Nigeria’s consumers are feeling the pinch as the average retail price of Petrol soared by more than 200% in one year, according to the latest report by the National Bureau of Statistics (NBS).
The NBS report, which was released on its website, stated that the average price paid by consumers for Premium Motor Spirit (Petrol) in September 2023 was N626.21 per litre, compared to N191.65 per litre in September 2022.
This represents a 226.75% increase in one year, which is unprecedented in the history of Nigeria’s fuel market.
The report also indicated that the average price of Petrol decreased slightly by 0.08% from N626.70 in August 2023, suggesting that consumers paid marginally less for Petrol in September than in August.
However, this does not reflect the reality of many Nigerians who have been struggling to cope with the high cost of living and transportation amid the high inflation rate and scarcity of foreign exchange.
The NBS report also revealed that the average retail price of Petrol varied across states and zones in the country, with some states paying much more than others.

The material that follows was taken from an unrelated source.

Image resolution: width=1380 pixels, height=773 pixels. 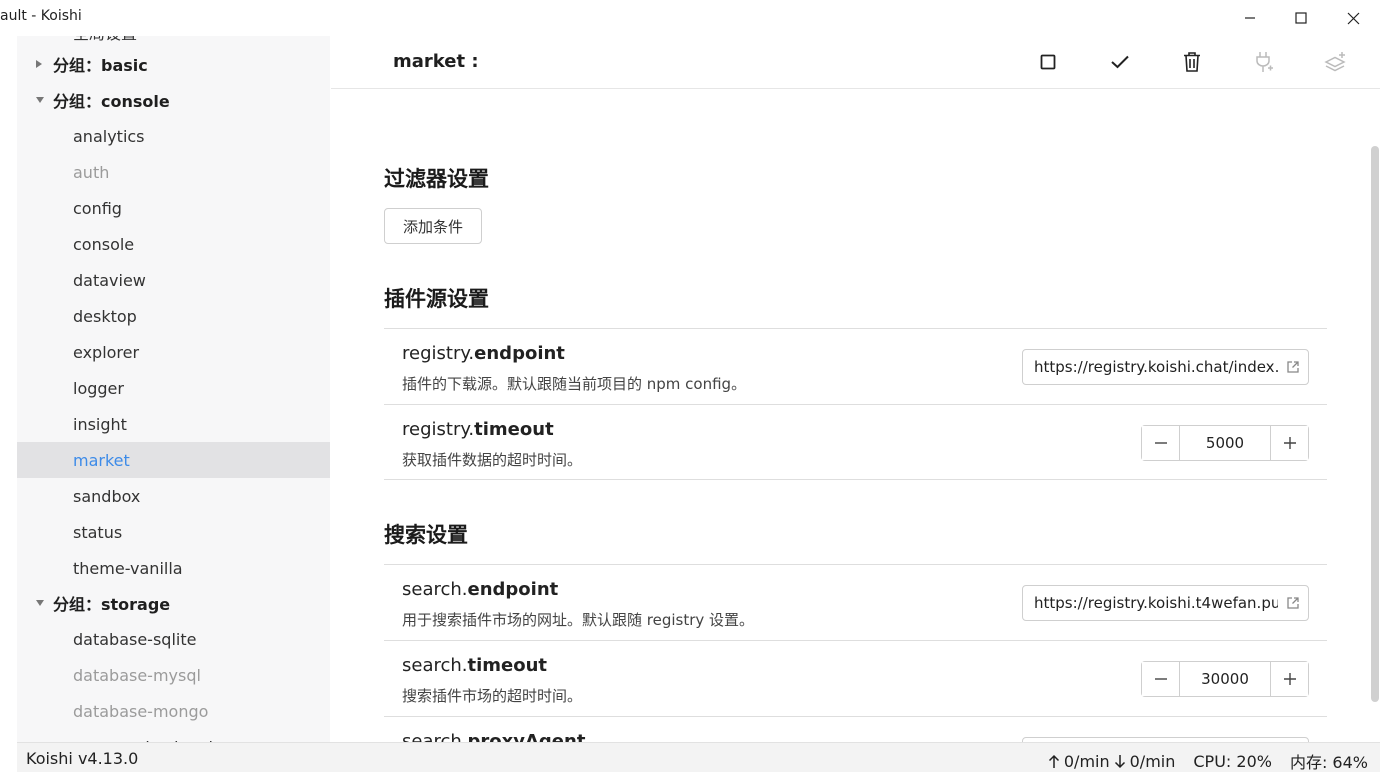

According to the report, Taraba State had the highest average price of N665.56 per litre, followed by Borno and Benue States with N657.37 and N641.29 per litre, respectively.
On the other hand, Rivers, Delta and Jigawa States had the lowest average prices of N602.55, N605.88 and N617.42 per litre, respectively.
On the zonal level, the North-East Zone had the highest average price of N638.33 per litre, while the South-South Zone had the lowest price of N618.47 per litre.
The NBS report did not provide any explanation for the huge variation in Petrol prices across states and zones, but some experts have attributed it to factors such as supply and demand, transportation costs, security challenges and market forces.
The high Petrol prices have sparked public outcry and criticism from various stakeholders, who have called on the government to intervene and address the situation.
Some have also blamed the government for failing to implement the Petroleum Industry Act (PIA), which was signed into law by President Muhammadu Buhari in August 2021.
The PIA was expected to reform and restructure the oil and gas sector, attract investment, increase revenue and ensure transparency and accountability.
However, more than a year after its enactment, the PIA has not been fully implemented due to delays in setting up the regulatory agencies and resolving some contentious issues.
The government has also been accused of not providing adequate subsidies or palliatives to cushion the effect of the high Petrol prices on the masses.
Meanwhile, some analysts have warned that the high Petrol prices could have negative implications for the economy and social stability, as they could trigger inflation, reduce consumer spending, increase poverty and fuel social unrest.
They have urged the government to take urgent steps to address the root causes of the problem and provide relief to Nigerians who are already suffering from multiple challenges.